We have heard a lot in recent years about ‘queerbaiting’. The careful construction by TV show producers of characters in TV shows so as to suggest that otherwise heterosexual characters might be bisexual or gay. Programme producers have to play the innocent while the fan base hypothesise what might be going on beyond the ‘canon’ of the show’s scripts, and if the possibilities the fans come up with encourage more queer viewers to tune in it’s only good for the ratings.
This fan reinterpretation dates back at least as far as the original series of Star Trek with the suggestion that Spock and Kirk had a thing going on. It’s a difficult thing: on the one hand, you could never have got away with showing a relationship between two men on a programme like that when it was made, on the other it’s a sad reflection of what range of closeness between two straight men is allowed if they can only work together so long and so well if there’s a secret romantic dimension. If they are a couple you have to admire Jim’s commitment to misleading the crew through a long trail of romantic entanglements with the women of every planet they visit.
But the suggestion of secretly queer characters continues today, even though you can show gay and bi characters a lot more easily these days. Perhaps most often cited modern programme is American show Supernatural, but you don’t have to cross the Atlantic to find examples. Whether Arthur and Merlin bickering like an old married couple in Merlin or the intense closeness between Holmes and Watson in Sherlock, there’s a fair bit of it about.
It mostly seems to be about male pairings: but then, so much television focuses on male characters.
Which brings us to Doctor Who, currently produced by Steve Moffat. It was Moffat who back in the 1990s gave us the TV show Coupling. One of the six central characters of that show, Jane, was eager to proclaim her bisexuality whenever she felt she wasn’t the centre of attention, but all her flirting and dating was with men, opening up the question of whether this was bi representation at all, let alone positive.
Saturday’s Doctor Who, episode four of the current run “Knock Knock” seemed to give a rare bit of bi baiting with gay characters though. Bill, who was introduced as the new sidekick character three weeks earlier rocks this time up in a pink, purple and blue striped teeshirt (a full-on bisexual flag: as soon as we find out where she got it, it’ll become staff uniform at BCN Towers). The joy of the bi flag in this context is that so few cis heterosexual viewers know what it represents compared to a rainbow, but compared to the relationship between Kirk and Spock it’s a klaxon wailing.
It would be disappointing in a way.
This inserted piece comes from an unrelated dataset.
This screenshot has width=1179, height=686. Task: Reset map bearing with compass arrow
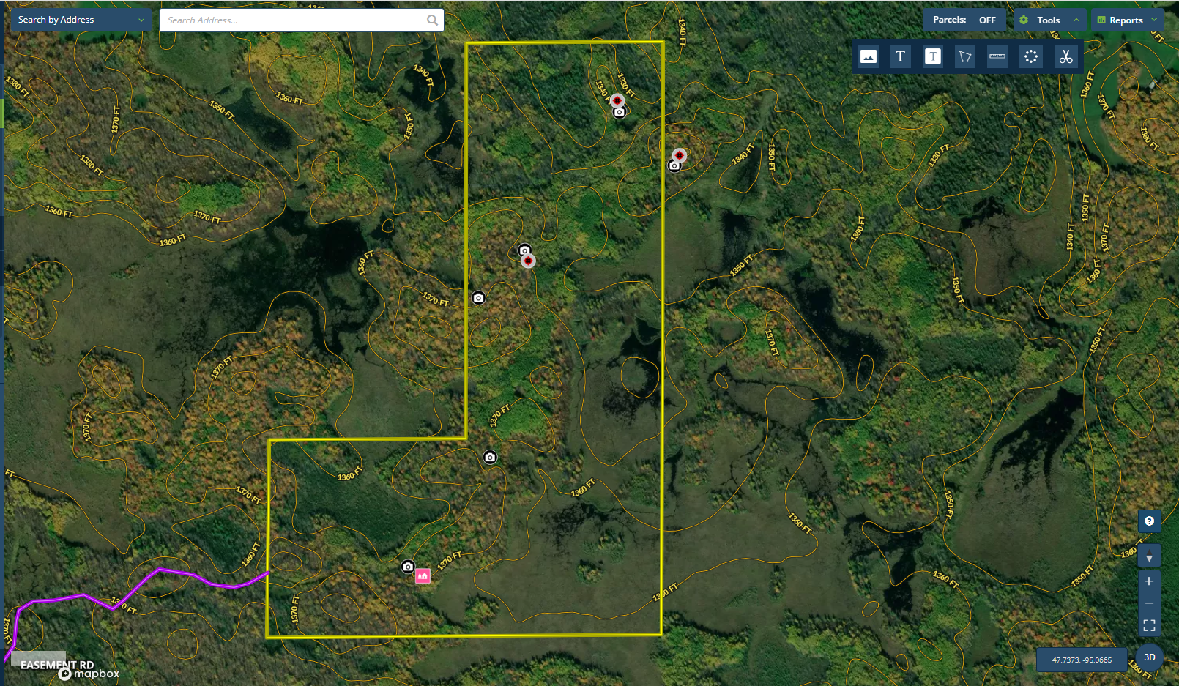click(x=1149, y=558)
All the publicity and plot thus far says she’s the first lesbian sidekick, and telly needs to represent all our LGBT strands.
But pair the bi flag top with how Bill handles a failed bit of flirting with her by a young man: she rebuffs him with “I get that you’re into me but, um, sorry you’re not my type. Just that I tend to go for girls usually, so…”
For the bi representation hungry viewer, there’s plenty to be read into a bi flag and her being “usually” into women. After all, if this were an assumed-straight character we’d be reading a lot of hints into that.
Is Bill letting an eager young man down gently or are Auntie trying to queerbait a bi audience with hinting Bill isn’t as lesbian as the press releases claim? And if so, is it any better being teased from the other side?